Background Headache is a very common complaint in children presentating to the Paediatric Emergency Department (PED) and causes concern in parents and physicians regarding malignant intracranial processes. Aim of this study is to search for malignant etiologies in children presenting to the PED with headache as primary complaint.

Patients and methods All digital medical charts of children < 16 years presenting to the PED between August 2011 and August 2013 with headache as primary complaint were retrospectively reviewed. Children with history of intracranial tumorsor surgery, recurrent headache under investigation or treatment, or traumatic headache were excluded. Age, gender, brain imaging and final diagnoses were registered.

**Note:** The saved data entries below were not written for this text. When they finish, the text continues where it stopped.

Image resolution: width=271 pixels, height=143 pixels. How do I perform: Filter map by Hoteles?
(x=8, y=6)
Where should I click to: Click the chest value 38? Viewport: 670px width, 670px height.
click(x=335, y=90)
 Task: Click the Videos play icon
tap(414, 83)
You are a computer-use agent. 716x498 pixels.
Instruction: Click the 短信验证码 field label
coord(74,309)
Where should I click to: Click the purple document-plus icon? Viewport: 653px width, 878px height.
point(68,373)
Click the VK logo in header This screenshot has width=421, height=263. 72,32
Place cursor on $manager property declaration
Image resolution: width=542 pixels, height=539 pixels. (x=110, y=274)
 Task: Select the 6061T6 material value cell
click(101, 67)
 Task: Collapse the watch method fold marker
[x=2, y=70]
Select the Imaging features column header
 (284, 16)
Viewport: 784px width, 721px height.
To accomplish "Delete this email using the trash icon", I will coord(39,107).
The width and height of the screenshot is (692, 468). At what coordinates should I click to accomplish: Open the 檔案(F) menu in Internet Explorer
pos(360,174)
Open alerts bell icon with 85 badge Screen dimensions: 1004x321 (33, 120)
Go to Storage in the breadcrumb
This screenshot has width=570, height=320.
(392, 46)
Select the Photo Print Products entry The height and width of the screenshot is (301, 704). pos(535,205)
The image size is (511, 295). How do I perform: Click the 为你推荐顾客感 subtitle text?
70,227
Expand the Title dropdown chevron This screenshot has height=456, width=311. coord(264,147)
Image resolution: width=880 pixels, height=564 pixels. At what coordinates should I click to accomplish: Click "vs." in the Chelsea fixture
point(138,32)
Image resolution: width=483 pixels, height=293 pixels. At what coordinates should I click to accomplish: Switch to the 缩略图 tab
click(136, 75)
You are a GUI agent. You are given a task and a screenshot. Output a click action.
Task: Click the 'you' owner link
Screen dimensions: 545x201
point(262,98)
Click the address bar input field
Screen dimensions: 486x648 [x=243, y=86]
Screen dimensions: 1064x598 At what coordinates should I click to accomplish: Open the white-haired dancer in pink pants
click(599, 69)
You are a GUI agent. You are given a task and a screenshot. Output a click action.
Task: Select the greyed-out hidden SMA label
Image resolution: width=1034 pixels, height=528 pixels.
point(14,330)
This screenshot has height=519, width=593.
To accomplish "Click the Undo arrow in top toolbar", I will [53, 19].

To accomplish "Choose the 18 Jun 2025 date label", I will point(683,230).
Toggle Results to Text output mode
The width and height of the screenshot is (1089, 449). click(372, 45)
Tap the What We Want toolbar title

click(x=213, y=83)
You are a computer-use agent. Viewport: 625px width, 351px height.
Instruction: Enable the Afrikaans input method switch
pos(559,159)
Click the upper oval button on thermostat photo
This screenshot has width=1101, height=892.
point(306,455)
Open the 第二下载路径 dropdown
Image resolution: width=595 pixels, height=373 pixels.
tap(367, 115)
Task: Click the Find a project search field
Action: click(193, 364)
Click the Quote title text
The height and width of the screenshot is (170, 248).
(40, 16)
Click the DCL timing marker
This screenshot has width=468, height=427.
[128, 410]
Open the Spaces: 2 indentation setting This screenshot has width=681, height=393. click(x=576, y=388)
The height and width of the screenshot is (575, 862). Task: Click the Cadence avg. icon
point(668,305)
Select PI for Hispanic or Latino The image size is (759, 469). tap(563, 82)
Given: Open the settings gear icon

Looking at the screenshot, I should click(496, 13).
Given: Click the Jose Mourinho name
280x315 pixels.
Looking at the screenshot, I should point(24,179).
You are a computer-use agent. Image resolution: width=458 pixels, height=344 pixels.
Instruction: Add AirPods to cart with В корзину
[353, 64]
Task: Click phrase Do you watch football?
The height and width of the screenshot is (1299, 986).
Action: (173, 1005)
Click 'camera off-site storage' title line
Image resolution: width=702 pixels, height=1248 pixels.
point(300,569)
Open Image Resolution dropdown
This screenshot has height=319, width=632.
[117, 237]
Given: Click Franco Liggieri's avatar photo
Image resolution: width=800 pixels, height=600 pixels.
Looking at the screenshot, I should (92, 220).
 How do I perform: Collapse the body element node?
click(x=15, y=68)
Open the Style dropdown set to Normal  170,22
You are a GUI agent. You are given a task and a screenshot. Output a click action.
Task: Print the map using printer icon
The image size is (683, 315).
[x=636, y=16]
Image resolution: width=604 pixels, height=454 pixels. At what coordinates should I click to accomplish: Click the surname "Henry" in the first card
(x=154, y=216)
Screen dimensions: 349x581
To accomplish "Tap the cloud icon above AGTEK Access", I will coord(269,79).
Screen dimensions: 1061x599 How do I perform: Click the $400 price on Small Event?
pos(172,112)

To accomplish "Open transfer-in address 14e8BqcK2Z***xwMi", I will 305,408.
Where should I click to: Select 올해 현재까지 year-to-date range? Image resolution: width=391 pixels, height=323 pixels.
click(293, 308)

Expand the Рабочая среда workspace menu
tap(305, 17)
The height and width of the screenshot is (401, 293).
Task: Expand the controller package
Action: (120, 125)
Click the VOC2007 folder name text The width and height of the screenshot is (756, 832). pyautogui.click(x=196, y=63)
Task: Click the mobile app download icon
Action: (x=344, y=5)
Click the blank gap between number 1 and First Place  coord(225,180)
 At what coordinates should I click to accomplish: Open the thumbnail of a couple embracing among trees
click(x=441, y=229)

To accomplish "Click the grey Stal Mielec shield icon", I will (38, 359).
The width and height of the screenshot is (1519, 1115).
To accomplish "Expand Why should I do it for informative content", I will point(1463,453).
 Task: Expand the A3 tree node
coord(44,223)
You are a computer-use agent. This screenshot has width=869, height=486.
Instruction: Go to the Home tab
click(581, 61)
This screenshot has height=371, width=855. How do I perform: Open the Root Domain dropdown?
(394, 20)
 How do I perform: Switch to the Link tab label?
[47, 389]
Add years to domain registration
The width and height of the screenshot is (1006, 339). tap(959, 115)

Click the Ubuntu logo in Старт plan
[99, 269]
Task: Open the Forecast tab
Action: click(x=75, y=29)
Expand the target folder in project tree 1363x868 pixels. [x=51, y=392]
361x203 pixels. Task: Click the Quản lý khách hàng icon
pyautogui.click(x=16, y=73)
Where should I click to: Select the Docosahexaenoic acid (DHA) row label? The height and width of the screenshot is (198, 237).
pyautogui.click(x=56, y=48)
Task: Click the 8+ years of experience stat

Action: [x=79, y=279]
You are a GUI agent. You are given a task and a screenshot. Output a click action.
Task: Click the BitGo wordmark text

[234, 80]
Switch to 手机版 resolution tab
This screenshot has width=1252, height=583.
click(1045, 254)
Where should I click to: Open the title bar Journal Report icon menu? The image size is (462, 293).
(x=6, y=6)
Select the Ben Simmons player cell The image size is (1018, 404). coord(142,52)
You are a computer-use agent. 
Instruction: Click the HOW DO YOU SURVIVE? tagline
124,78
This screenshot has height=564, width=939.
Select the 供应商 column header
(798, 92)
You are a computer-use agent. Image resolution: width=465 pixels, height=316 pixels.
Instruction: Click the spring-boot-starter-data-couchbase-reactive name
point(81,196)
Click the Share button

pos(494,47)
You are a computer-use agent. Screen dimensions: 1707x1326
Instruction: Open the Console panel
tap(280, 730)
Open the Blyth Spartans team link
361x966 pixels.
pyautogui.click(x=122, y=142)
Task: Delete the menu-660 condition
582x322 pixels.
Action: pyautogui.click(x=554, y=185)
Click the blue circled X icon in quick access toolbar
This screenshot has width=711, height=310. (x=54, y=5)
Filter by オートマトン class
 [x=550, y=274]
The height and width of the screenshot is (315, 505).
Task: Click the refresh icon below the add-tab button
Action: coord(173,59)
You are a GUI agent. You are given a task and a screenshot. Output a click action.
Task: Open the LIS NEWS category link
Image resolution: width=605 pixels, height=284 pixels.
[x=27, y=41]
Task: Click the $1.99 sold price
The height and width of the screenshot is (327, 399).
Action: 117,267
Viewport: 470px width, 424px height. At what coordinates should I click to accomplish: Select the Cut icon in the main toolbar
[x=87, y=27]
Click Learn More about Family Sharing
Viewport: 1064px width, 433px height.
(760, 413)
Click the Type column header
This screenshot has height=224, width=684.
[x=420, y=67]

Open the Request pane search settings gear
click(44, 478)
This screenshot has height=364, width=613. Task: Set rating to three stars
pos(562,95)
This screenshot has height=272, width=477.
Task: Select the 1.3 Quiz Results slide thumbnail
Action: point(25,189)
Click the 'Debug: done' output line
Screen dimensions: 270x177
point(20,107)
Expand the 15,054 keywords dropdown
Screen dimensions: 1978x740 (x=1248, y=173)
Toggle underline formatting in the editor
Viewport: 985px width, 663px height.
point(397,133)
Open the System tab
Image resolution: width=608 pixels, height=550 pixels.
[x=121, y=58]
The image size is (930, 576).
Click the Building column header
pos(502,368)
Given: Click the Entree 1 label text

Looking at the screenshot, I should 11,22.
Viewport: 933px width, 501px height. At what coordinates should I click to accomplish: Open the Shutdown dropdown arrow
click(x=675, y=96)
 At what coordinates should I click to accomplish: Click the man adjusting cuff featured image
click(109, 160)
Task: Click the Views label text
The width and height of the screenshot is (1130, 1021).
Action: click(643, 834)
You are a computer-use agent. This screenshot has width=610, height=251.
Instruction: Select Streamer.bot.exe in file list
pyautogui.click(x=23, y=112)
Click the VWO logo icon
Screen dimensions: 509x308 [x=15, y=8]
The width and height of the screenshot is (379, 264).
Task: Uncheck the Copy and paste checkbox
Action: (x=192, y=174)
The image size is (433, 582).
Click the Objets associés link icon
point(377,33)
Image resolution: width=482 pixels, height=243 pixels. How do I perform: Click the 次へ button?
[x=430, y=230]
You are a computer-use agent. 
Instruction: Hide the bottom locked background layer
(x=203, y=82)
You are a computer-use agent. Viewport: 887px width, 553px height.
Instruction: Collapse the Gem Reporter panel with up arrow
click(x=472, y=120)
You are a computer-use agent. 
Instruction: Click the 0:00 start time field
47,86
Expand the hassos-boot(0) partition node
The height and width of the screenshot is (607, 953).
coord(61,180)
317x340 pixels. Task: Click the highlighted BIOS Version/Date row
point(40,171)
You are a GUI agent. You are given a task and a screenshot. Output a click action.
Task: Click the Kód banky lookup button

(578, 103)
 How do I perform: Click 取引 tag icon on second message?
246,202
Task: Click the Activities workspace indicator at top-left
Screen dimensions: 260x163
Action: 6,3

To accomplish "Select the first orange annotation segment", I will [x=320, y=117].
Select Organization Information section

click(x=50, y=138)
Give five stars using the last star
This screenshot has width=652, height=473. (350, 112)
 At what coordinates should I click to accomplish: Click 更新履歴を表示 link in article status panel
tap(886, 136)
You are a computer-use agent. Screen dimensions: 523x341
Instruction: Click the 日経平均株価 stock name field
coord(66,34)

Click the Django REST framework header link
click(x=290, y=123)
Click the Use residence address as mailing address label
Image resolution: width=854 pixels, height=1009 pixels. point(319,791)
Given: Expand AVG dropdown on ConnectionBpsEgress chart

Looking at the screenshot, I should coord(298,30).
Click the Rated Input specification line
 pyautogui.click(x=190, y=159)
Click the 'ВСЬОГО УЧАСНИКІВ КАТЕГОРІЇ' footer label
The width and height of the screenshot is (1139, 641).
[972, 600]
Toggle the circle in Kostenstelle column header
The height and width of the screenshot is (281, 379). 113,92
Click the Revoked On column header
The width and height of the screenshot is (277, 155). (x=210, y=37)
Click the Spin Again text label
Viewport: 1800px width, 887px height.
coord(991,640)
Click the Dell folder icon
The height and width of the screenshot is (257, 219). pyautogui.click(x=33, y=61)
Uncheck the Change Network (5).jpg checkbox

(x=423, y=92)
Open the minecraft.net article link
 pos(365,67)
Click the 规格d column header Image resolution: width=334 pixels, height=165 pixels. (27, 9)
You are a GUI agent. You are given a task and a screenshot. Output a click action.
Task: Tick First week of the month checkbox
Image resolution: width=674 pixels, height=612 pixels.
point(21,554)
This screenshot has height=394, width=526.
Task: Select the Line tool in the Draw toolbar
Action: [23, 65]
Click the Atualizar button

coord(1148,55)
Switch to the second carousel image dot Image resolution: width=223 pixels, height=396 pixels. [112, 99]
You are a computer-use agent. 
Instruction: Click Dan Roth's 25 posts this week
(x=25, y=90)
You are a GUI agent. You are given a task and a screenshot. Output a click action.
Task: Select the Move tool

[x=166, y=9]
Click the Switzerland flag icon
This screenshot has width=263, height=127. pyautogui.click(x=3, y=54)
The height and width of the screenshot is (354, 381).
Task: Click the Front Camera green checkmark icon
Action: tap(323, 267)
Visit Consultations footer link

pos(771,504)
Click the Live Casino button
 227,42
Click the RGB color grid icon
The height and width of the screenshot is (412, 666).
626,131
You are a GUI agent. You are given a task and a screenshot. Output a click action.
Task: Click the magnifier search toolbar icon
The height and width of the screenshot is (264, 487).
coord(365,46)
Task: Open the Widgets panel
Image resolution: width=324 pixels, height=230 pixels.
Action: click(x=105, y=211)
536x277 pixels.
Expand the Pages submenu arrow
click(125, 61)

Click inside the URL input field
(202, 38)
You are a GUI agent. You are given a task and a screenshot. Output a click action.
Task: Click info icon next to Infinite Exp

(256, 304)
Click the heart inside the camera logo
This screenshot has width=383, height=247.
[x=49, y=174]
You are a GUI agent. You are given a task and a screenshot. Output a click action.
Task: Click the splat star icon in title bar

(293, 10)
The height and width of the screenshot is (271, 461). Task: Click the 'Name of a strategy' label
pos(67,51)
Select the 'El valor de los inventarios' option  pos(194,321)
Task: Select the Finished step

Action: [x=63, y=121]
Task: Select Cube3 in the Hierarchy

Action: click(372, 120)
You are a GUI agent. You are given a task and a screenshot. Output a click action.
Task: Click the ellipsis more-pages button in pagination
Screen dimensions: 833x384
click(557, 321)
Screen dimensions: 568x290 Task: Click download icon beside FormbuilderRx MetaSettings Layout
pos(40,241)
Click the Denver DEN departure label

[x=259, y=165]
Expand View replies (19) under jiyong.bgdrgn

Results Of all 34,336 children seen at the PED during 2 years, 117 (0.3%) consulted with headache as primary complaint: 61 boys (8.4 years ± 3.4) and 56 girls (8.6 years ± 3.7). Brain imaging (CT or MRI) was performed in 33/117 children (28%) because of clinical suspicion of intracranial processes: presence of associated neurological symptoms, valsalva manoeuvre increasing pain intensity, evolution with intensifying pain, recurrent focal pain, change in pattern/intensity, lack of response to analgesics and aberrant neurological features. Most frequent medical conclusions were “headache related to a viral infection”, “migraine”, “tension type headache”, “psychosomatic headache” and “headache without identified origin”. None of these patients suffered from a brain tumour.

Conclusions Children presenting to the PED with headache as primary complaint are not likely to suffer from a malignant brain tumour. More frequent their headache is related to a concurrent viral infection.